TMEM100: A Novel Intracellular Transmembrane Protein Essential for Vascular Development and Cardiac Morphogenesis

Abstract

Among members of the TGFβ superfamily, bone morphogenetic protein (BMP) 9 and BMP10 regulate vascular endothelium differentiation and morphogenesis by activating the specific receptor complex, which consists of ALK1 (or ACVRL1), BMPR2, and endoglin. Mutations in ACVRL1, BMPR2, or ENG are associated with hereditary hemorrhagic telangiectasia and pulmonary arterial hypertension in humans [1, 2]. We previously identified TMEM100 as a downstream target gene of BMP9/BMP10-ALK1 signaling pathway [3]. TMEM100 is a novel intracellular protein with two putative transmembrane domains, and its amino acid sequence is highly conserved from fish to humans.

Note: This Chapter is also related to Part VI.

Keywords

Among members of the TGFβ superfamily, bone morphogenetic protein (BMP) 9 and BMP10 regulate vascular endothelium differentiation and morphogenesis by activating the specific receptor complex, which consists of ALK1 (or ACVRL1), BMPR2, and endoglin. Mutations in ACVRL1, BMPR2, or ENG are associated with hereditary hemorrhagic telangiectasia and pulmonary arterial hypertension in humans [1, 2]. We previously identified TMEM100 as a downstream target gene of BMP9/BMP10-ALK1 signaling pathway [3]. TMEM100 is a novel intracellular protein with two putative transmembrane domains, and its amino acid sequence is highly conserved from fish to humans.

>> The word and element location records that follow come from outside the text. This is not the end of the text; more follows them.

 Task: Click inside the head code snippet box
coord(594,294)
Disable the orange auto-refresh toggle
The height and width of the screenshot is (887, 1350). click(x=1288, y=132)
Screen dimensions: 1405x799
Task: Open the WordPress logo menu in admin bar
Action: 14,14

To clarify the physiological significance of TMEM100, we generated Tmem100-deficient mice and found that all mutant embryos died in utero around embryonic day 10.5 (E10.5). LacZ reporter driven by the Tmem100 locus was predominantly expressed in endothelial cells of developing arteries and endocardium. Tmem100 null embryos showed severe vascular dysmorphogenesis and cardiac enlargement at E9.5 and massive pericardial effusion and growth retardation at E10.5 (Fig. 21.1). These phenotypic abnormalities were virtually identical to those observed in Alk1 /Acvrl1-deficient mice, suggesting that Tmem100 is an important downstream gene of BMP9/BMP10-ALK1 signaling during cardiovascular development. We also demonstrated that Tmem100 null embryos showed atrioventricular canal cushion formation defect, indicating Tmem100 works also as an important factor for valve and septum morphogenesis.

Fig. 21.1

Tmem100 null embryos at E10.5 show severe cardiovascular dysmorphogenesis, massive pericardial effusion, and growth retardation (scale bar, 1 mm)

Taken together, our studies indicate that TMEM100 is a novel endothelial-specific protein for cardiovascular morphogenesis downstream of BMP9/BMP10-ALK1 signaling. Clarifying the function of TMEM100 will lead to a better understanding of the mechanisms of cardiovascular morphogenesis and the etiologies of human congenital diseases.